TIC Salud Social is the official Catalan body in charge of certifying that health apps meet the minimum criteria to be useful and reliable
Beyond the technical and functional criteria, researchers who develop health apps must comply with minimum ethical, data confidentiality and usability requirements in order to launch these technologies with full guarantees for users.
This was one of the reflections discussed by the expert Carme Pratdepàdua i Bufill, head of the mHealth area of the Fundació TIC Salut Catalunya, the official accreditation body for health apps in Catalonia, at the 12th Breakfast & Learn of the TECSAM Network (video now available).
The problem facing the health app market is the lack of a specific regulation applicable to these technologies at European level – only those health apps considered medical devices are subject to the Medical Device Regulation – which means that there is no common regulatory framework and a single criterion and, therefore, each agency establishes its own parameters.
“We need a transversal regulation that allows us to cross borders”, explained Pratdepadua, as it is necessary to guarantee that the health applications that reach people have an objectifiable quality.

__Given material__

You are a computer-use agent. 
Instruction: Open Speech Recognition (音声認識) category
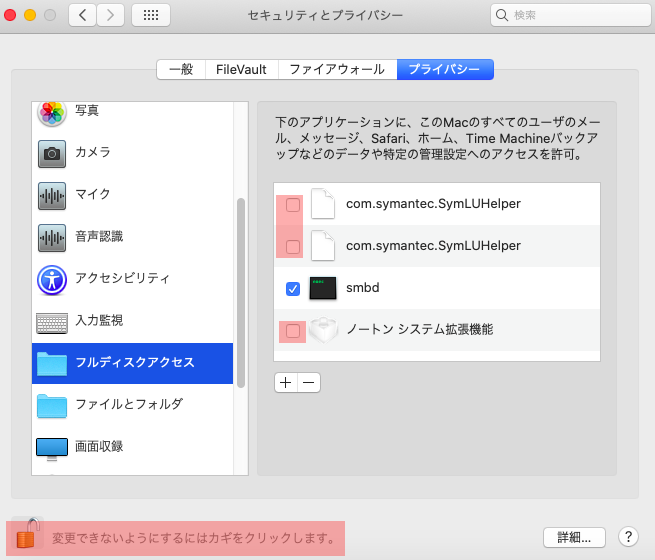coord(52,237)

__Activity list__
1: Decide whether each statement agrees with the health app certification text, answering yes or no and quoting the deciding words exactly. (a) Only health apps considered medical devices fall under the Medical Device Regulation. (b) Europe has a common regulatory framework for health apps. (c) Carme Pratdepàdua i Bufill heads the mHealth area of the Fundació TIC Salut Catalunya.
2: According to the health app certification text, at what event did Carme Pratdepàdua i Bufill discuss these reflections?
3: Reproduce the stretch of the health app certification text from "This was one" through "(video now available).".
The material is separate from the health app certification text.

__Task results__
1:
(a) Yes: "only those health apps considered medical devices are subject to the Medical Device Regulation"
(b) No: "there is no common regulatory framework and a single criterion"
(c) Yes: "head of the mHealth area of the Fundació TIC Salut Catalunya"

2: At the 12th Breakfast & Learn of the TECSAM Network.

3:
This was one of the reflections discussed by the expert Carme Pratdepàdua i Bufill, head of the mHealth area of the Fundació TIC Salut Catalunya, the official accreditation body for health apps in Catalonia, at the 12th Breakfast & Learn of the TECSAM Network (video now available).